Festung Landsberg was the prison in which Adolph Hitler spent 14 months in 1923-24, writing his famous Mein Kamph. However, when Tech Sergeant Bryant arrived there it was a different kind of prison.

“The most traumatic experience I had was at a place called Landsberg. We were briefed the night before and told that it was a political prisoner camp. My platoon was the first one in.
“We found two sealed box cars on the siding.

These box cars were called ’40’s or 8’s,’ meaning they would hold 40 humans or eight horses. I shot the seal off the first one I came to and pulled the door open.”

Mr. Bryant paused briefly at this point to control his emotions, then he held his hand to about mid-thigh as he described the height of the human bodies stacked inside.

“But then I saw movement in the back. It was a little girl, eight or nine, skin and bone. She came out and I passed her to a medic, and then I saw another movement. Out of that box car, piled high with human bodies, only two little girls had survived.”
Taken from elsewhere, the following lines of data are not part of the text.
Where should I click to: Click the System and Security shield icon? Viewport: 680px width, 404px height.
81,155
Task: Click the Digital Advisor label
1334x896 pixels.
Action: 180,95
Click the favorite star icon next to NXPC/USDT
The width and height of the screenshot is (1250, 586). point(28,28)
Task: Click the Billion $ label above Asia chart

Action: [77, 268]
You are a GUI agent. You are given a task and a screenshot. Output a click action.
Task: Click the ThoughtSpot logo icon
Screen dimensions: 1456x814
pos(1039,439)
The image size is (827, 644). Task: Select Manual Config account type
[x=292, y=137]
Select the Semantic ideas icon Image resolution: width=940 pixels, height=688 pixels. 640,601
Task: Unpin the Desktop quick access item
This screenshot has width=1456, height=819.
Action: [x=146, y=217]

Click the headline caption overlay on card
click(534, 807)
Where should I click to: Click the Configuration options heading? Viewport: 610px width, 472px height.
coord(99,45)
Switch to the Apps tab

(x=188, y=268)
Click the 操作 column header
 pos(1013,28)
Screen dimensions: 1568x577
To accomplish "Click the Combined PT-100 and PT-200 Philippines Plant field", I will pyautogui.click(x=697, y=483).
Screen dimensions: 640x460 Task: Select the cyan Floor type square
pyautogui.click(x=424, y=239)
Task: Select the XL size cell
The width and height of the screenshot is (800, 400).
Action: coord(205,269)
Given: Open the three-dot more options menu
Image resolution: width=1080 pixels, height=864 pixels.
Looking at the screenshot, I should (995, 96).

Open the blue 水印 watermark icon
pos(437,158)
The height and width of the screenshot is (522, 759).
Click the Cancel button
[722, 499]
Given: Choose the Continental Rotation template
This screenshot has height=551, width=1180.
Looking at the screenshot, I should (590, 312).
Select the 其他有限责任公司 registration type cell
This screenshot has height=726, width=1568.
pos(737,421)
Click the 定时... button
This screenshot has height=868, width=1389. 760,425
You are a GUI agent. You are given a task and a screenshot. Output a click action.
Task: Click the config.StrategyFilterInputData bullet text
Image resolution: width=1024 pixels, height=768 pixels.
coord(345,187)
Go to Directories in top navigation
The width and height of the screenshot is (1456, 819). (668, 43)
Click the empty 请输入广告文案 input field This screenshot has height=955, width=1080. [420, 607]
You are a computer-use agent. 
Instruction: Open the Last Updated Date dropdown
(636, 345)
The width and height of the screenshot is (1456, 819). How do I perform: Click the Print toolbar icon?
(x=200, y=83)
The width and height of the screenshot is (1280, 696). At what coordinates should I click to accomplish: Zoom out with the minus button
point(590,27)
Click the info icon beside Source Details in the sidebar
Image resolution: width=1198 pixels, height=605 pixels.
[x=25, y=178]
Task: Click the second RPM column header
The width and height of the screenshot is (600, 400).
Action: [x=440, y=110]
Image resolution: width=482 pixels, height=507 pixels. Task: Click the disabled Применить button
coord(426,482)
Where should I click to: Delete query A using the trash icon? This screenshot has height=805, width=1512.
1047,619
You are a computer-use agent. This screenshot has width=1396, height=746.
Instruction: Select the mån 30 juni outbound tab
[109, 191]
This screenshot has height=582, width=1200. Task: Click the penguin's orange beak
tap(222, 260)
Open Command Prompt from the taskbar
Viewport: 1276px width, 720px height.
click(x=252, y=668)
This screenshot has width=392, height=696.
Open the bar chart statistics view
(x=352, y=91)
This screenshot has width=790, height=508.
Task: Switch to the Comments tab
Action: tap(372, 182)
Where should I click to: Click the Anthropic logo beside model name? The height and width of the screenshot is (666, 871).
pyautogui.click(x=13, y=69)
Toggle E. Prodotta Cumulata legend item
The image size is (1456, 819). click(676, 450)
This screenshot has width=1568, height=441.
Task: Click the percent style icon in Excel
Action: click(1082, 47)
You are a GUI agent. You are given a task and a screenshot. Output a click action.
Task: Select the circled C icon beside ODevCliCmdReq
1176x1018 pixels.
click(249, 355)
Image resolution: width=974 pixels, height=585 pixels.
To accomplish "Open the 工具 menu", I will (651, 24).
Mr. Bryant continued, and almost shivered when he told about the extreme cold. “Oh yes, I remember the weather. We were in the Bosgees Mountains in France, where we had snow and freezing rain. Eighty percent of my group had frostbite and some had frozen feet. After four days of that we finally received winter gear and it served us well after then.”

Camaraderie among soldiers ceases to exist in combat, as Mr. Bryant explained, “It starts out that way, but you had to change. If you became attached to a guy and then lost him, it hurt. You would know them and their names, but because of what you knew could happen, you wouldn’t do that. In an infantry rifle company on the front line you would get hit. You were concerned about them, but you had to detach yourself from them. It only took me a couple of weeks to figure that out.”

In comparing the difference of the nation’s attitude toward the war effort today as compared to during WWII days, Mr. Bryant said, “Back then a young man walking the streets was looked at with disdain and people would ask why he wasn’t in the service. Today, people ask why a young man is in the service.”

When asked how it felt to get home, Mr. Bryant said simply but emphatically, “Good!”